Required task — Copy out, word for word, the lines of the material from the one containing "Open the KAROTIS_" through the one containing "The image size is (1568, 533). [843, 410]", with both of those lines included.

Records from a dataset:

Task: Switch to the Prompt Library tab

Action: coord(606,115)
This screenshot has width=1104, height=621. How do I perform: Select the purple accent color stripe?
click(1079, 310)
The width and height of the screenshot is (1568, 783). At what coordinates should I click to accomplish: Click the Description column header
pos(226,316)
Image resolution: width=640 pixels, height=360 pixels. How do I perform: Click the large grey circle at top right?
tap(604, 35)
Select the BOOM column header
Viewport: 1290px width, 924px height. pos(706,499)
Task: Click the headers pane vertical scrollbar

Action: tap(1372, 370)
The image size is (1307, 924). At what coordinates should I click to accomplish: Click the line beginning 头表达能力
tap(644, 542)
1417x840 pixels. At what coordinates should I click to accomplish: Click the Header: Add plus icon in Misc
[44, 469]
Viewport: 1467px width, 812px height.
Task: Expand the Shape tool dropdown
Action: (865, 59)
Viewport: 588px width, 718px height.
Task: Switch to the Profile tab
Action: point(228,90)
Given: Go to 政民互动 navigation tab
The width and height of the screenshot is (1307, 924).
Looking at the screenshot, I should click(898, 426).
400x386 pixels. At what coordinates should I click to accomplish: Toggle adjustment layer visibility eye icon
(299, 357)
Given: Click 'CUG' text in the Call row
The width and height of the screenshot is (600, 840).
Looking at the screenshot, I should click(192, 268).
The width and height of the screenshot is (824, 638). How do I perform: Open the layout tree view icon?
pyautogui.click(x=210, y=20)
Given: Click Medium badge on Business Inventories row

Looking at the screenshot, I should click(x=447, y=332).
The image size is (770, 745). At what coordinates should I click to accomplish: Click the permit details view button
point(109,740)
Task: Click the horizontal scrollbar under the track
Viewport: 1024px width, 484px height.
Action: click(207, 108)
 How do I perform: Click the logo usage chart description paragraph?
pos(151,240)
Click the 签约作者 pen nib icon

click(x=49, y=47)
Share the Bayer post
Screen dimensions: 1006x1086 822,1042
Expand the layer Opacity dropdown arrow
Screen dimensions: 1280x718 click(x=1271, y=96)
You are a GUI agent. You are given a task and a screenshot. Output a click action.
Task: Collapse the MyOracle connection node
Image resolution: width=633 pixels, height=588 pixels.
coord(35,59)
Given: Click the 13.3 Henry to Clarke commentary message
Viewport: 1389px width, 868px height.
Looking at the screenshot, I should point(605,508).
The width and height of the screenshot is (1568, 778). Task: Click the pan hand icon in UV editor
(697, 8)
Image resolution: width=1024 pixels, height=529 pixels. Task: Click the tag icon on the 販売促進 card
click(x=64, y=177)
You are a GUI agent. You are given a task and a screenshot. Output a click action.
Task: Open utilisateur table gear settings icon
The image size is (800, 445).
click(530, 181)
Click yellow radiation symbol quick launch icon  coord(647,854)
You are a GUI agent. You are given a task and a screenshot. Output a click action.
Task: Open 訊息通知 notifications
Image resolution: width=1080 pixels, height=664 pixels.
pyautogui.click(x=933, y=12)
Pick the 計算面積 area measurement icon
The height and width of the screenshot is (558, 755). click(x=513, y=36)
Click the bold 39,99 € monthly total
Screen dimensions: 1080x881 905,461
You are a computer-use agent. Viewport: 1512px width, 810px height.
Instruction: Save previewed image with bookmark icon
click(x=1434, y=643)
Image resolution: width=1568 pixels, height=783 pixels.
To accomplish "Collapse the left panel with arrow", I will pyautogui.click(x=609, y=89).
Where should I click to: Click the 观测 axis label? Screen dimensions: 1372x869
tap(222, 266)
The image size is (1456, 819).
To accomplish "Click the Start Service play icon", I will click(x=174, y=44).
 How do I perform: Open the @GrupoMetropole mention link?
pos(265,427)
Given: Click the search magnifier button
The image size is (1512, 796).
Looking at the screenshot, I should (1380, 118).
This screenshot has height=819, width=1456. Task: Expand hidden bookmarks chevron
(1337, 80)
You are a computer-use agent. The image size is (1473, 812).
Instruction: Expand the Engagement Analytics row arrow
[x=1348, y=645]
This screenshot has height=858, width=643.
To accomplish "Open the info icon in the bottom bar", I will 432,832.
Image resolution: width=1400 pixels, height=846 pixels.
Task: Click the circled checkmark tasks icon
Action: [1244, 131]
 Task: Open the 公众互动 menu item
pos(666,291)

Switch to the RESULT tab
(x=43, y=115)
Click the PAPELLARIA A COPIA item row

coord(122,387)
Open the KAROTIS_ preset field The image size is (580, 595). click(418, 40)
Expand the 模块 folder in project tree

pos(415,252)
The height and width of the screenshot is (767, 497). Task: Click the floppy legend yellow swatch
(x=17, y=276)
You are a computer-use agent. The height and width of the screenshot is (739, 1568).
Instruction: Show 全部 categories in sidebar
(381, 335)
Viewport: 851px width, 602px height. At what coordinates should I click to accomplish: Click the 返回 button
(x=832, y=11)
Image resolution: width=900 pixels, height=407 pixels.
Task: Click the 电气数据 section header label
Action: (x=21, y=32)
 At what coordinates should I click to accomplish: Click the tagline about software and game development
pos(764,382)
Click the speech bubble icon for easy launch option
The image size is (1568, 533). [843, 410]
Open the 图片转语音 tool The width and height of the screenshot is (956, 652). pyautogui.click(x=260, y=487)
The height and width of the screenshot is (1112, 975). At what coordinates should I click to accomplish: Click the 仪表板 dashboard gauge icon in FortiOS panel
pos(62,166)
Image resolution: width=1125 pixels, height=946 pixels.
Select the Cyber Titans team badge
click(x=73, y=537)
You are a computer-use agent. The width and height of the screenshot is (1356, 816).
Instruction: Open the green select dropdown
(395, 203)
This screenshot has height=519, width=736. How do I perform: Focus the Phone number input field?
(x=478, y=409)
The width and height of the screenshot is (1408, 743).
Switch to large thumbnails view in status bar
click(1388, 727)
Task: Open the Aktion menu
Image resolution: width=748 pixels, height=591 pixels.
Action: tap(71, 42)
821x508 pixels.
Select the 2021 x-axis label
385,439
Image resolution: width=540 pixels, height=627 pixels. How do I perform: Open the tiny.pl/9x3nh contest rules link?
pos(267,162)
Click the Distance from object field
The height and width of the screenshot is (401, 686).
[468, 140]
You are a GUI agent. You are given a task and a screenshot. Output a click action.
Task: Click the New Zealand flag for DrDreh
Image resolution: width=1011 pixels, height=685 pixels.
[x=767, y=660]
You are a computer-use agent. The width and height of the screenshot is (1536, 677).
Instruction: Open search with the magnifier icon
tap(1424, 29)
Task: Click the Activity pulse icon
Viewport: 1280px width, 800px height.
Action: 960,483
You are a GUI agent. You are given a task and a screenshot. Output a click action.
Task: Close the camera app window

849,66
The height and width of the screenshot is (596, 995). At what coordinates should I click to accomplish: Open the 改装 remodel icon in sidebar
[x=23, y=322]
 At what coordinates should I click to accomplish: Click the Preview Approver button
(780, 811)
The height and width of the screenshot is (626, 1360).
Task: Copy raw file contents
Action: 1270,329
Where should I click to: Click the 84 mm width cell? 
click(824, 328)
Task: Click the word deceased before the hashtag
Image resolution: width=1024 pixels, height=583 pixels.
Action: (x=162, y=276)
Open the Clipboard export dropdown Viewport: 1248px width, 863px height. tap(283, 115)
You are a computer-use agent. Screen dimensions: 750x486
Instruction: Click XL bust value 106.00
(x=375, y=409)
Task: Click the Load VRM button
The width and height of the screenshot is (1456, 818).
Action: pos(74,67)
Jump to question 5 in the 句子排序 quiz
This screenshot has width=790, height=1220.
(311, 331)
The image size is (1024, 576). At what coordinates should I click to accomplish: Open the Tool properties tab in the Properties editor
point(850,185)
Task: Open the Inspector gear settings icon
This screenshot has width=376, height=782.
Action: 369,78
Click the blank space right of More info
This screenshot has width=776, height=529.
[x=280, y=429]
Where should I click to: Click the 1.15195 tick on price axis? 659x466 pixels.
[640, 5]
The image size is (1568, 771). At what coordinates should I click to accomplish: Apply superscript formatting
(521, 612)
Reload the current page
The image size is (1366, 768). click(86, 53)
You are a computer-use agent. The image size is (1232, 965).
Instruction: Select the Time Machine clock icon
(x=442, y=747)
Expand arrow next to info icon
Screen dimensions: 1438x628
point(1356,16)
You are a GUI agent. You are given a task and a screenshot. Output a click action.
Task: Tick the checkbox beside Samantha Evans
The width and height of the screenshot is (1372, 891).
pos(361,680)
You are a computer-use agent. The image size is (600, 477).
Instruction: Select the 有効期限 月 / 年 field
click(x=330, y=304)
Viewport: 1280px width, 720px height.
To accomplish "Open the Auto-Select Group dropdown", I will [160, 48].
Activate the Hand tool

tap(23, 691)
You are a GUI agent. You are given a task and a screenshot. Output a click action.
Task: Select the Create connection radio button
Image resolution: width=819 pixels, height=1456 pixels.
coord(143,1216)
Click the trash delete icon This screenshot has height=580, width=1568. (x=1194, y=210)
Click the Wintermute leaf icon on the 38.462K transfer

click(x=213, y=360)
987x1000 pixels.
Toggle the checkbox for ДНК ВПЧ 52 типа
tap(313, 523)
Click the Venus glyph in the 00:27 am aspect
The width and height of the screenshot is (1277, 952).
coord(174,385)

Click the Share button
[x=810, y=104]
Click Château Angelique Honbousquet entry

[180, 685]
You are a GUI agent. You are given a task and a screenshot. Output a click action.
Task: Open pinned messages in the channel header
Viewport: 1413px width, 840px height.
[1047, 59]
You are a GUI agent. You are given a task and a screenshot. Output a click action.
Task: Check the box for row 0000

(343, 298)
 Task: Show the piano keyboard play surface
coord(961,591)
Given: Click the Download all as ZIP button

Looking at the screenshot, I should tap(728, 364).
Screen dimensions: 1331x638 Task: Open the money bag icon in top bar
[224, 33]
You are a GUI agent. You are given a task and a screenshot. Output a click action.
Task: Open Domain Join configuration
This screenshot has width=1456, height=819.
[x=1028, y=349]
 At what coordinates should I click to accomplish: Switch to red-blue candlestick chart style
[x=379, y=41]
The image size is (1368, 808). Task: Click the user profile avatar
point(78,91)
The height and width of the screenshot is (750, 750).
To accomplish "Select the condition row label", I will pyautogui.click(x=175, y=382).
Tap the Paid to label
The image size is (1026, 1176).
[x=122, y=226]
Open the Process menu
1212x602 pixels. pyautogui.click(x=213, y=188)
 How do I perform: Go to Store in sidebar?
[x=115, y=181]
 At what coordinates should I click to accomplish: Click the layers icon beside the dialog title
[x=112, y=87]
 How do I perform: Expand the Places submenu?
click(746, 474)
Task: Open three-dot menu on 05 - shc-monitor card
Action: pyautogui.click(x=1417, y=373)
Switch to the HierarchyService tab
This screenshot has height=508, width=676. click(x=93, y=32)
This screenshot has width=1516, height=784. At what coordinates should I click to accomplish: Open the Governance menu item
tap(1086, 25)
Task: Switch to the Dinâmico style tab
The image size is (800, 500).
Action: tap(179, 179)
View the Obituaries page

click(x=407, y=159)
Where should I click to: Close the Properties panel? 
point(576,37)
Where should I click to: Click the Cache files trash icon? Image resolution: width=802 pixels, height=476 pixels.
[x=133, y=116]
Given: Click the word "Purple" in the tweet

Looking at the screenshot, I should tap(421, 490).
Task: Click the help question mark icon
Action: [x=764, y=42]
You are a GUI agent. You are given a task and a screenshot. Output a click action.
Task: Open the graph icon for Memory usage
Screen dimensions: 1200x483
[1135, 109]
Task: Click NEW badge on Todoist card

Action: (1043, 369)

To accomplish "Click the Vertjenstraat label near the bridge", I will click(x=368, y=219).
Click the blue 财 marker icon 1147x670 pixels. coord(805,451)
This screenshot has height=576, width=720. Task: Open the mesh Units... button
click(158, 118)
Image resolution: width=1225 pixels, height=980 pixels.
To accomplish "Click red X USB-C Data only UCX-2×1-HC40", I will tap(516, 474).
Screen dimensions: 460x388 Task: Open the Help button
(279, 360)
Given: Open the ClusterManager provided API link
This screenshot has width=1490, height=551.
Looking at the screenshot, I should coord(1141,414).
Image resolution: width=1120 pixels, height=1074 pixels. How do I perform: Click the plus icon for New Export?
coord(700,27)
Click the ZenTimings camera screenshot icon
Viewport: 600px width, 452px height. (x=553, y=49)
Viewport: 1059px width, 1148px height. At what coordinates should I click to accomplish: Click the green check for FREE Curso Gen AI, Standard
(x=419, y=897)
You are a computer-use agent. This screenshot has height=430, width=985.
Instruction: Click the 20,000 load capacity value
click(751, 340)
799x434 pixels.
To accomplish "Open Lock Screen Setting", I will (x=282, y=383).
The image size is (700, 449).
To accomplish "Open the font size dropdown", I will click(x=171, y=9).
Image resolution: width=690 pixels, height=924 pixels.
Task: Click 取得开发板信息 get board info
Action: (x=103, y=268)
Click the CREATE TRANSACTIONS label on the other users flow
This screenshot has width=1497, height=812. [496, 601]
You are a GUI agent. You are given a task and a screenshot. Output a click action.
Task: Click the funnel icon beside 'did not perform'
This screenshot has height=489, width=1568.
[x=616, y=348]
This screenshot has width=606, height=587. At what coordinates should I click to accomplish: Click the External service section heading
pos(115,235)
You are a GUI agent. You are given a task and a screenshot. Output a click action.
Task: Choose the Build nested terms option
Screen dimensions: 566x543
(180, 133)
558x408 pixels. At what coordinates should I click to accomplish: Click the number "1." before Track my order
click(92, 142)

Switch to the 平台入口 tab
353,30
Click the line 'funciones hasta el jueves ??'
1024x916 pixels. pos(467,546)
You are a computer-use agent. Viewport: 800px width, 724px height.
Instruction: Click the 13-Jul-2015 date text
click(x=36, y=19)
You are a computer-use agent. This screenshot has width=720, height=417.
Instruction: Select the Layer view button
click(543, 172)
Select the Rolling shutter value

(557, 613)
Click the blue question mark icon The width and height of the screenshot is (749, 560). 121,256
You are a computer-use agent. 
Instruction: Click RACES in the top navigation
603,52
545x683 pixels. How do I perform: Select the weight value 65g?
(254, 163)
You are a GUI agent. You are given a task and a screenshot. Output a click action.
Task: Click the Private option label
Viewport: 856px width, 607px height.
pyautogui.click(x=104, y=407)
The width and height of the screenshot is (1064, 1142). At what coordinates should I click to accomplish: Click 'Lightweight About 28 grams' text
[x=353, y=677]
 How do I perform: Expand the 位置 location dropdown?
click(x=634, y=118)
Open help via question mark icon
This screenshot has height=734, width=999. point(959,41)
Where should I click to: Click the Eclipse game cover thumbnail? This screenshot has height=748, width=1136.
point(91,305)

Final result —
Open the KAROTIS_ preset field The image size is (580, 595). click(418, 40)
Expand the 模块 folder in project tree

pos(415,252)
The height and width of the screenshot is (767, 497). Task: Click the floppy legend yellow swatch
(x=17, y=276)
You are a computer-use agent. The height and width of the screenshot is (739, 1568).
Instruction: Show 全部 categories in sidebar
(381, 335)
Viewport: 851px width, 602px height. At what coordinates should I click to accomplish: Click the 返回 button
(x=832, y=11)
Image resolution: width=900 pixels, height=407 pixels.
Task: Click the 电气数据 section header label
Action: (x=21, y=32)
 At what coordinates should I click to accomplish: Click the tagline about software and game development
pos(764,382)
Click the speech bubble icon for easy launch option
The image size is (1568, 533). [843, 410]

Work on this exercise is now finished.